AIM OF THE EXERCISE
Go through the data underneath and report how many lines hold the string "Areas", giving only the number.
+++ TASK INPUTS +++
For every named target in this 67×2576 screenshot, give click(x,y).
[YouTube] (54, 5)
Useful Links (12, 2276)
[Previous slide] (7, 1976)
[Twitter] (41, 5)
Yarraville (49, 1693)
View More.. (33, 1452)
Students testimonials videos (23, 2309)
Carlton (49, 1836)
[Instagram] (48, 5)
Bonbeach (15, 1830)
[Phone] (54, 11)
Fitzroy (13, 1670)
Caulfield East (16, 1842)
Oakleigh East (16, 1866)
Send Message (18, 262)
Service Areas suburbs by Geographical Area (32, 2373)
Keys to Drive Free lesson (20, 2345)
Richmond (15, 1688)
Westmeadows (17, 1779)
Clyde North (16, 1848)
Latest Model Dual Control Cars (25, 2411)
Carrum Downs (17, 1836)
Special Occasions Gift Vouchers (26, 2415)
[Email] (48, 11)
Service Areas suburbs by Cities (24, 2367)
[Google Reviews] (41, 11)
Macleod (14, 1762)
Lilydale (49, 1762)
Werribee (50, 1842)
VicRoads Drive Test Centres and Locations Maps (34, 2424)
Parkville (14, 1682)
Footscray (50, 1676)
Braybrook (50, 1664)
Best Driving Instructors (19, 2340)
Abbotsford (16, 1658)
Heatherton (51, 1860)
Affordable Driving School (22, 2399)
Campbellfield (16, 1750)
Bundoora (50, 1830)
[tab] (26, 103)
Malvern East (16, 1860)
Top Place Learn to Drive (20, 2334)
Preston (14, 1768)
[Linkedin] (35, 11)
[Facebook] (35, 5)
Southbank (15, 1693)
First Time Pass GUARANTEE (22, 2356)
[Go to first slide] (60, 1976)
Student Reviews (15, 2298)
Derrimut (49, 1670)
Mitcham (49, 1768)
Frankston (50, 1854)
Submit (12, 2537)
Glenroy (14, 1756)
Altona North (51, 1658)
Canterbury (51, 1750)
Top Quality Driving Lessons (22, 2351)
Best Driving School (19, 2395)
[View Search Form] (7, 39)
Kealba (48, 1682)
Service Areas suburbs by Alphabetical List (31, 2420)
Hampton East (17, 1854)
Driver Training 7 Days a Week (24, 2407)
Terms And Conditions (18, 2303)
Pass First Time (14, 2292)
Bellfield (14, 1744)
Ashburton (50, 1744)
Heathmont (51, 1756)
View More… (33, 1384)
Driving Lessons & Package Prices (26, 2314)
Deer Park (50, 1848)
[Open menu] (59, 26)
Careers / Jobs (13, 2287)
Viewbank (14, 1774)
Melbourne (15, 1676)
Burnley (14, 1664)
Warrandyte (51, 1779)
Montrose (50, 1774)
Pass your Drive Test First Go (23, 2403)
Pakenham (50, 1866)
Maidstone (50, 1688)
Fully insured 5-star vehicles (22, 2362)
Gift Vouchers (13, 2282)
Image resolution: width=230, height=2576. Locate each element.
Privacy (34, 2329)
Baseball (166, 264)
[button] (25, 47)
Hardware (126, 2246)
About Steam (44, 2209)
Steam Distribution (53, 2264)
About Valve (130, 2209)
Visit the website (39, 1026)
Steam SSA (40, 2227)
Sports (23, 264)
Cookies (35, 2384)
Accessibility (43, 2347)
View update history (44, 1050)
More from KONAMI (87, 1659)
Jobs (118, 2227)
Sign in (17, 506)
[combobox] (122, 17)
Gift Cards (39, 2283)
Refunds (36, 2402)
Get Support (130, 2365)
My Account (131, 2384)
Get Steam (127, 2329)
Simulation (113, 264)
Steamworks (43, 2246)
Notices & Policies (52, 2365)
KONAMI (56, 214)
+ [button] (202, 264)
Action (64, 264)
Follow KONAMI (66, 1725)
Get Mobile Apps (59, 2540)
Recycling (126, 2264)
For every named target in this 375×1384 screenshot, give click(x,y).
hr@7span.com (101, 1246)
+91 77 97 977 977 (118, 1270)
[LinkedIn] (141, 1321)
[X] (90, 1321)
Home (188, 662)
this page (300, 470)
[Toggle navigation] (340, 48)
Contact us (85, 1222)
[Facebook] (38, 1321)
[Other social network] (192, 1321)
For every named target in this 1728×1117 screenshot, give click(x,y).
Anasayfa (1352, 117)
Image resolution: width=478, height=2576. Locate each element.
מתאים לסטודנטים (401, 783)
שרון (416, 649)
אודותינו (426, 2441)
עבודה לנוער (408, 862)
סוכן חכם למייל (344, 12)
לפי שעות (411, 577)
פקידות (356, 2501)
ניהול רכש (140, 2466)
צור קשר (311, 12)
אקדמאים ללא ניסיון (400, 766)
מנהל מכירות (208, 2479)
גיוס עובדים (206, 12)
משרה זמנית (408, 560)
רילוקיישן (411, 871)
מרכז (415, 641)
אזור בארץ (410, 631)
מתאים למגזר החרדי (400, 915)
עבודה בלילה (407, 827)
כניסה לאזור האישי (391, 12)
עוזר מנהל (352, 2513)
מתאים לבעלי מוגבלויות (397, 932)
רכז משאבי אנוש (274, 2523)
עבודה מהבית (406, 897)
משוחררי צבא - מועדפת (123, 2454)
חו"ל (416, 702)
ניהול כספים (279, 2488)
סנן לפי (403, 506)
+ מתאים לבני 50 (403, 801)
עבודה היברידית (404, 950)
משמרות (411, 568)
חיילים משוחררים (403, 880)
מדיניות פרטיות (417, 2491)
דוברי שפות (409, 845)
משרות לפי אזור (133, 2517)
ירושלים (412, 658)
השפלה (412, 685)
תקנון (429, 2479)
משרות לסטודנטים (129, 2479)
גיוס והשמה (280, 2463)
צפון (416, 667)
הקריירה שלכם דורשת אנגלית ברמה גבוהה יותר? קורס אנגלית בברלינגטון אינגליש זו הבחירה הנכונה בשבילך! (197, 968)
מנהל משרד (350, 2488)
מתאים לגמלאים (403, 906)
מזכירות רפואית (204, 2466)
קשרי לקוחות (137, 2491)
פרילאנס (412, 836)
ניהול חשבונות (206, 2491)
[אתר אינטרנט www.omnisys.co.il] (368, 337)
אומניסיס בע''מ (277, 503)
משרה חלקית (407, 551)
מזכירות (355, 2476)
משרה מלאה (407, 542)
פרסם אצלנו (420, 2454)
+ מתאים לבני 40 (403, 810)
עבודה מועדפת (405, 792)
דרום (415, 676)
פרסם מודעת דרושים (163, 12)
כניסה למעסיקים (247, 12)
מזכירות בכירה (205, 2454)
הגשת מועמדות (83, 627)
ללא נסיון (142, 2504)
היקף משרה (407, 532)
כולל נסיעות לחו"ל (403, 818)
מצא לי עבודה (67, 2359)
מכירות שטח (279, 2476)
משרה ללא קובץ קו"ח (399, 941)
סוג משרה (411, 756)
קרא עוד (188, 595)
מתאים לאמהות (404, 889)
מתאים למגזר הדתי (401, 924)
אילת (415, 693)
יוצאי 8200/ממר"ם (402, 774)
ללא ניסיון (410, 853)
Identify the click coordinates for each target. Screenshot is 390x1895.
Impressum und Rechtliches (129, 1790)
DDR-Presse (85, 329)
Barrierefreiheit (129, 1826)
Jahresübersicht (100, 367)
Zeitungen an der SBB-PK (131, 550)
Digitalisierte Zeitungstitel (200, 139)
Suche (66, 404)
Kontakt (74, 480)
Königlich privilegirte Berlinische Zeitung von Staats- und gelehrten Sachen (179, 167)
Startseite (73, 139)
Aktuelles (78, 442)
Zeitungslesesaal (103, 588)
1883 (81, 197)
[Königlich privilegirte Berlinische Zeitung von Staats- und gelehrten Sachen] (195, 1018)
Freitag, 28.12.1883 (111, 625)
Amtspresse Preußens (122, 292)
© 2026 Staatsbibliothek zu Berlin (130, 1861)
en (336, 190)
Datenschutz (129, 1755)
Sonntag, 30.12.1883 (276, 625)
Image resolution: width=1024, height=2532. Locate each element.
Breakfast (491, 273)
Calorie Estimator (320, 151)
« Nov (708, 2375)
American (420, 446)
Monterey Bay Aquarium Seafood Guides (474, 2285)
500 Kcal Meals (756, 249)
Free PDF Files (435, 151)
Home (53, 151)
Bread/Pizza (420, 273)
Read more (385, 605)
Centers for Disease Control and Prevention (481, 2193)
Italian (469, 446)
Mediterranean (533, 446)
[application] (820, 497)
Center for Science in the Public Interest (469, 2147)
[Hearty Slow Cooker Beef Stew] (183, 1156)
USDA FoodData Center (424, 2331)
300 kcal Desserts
+++
REPLY
3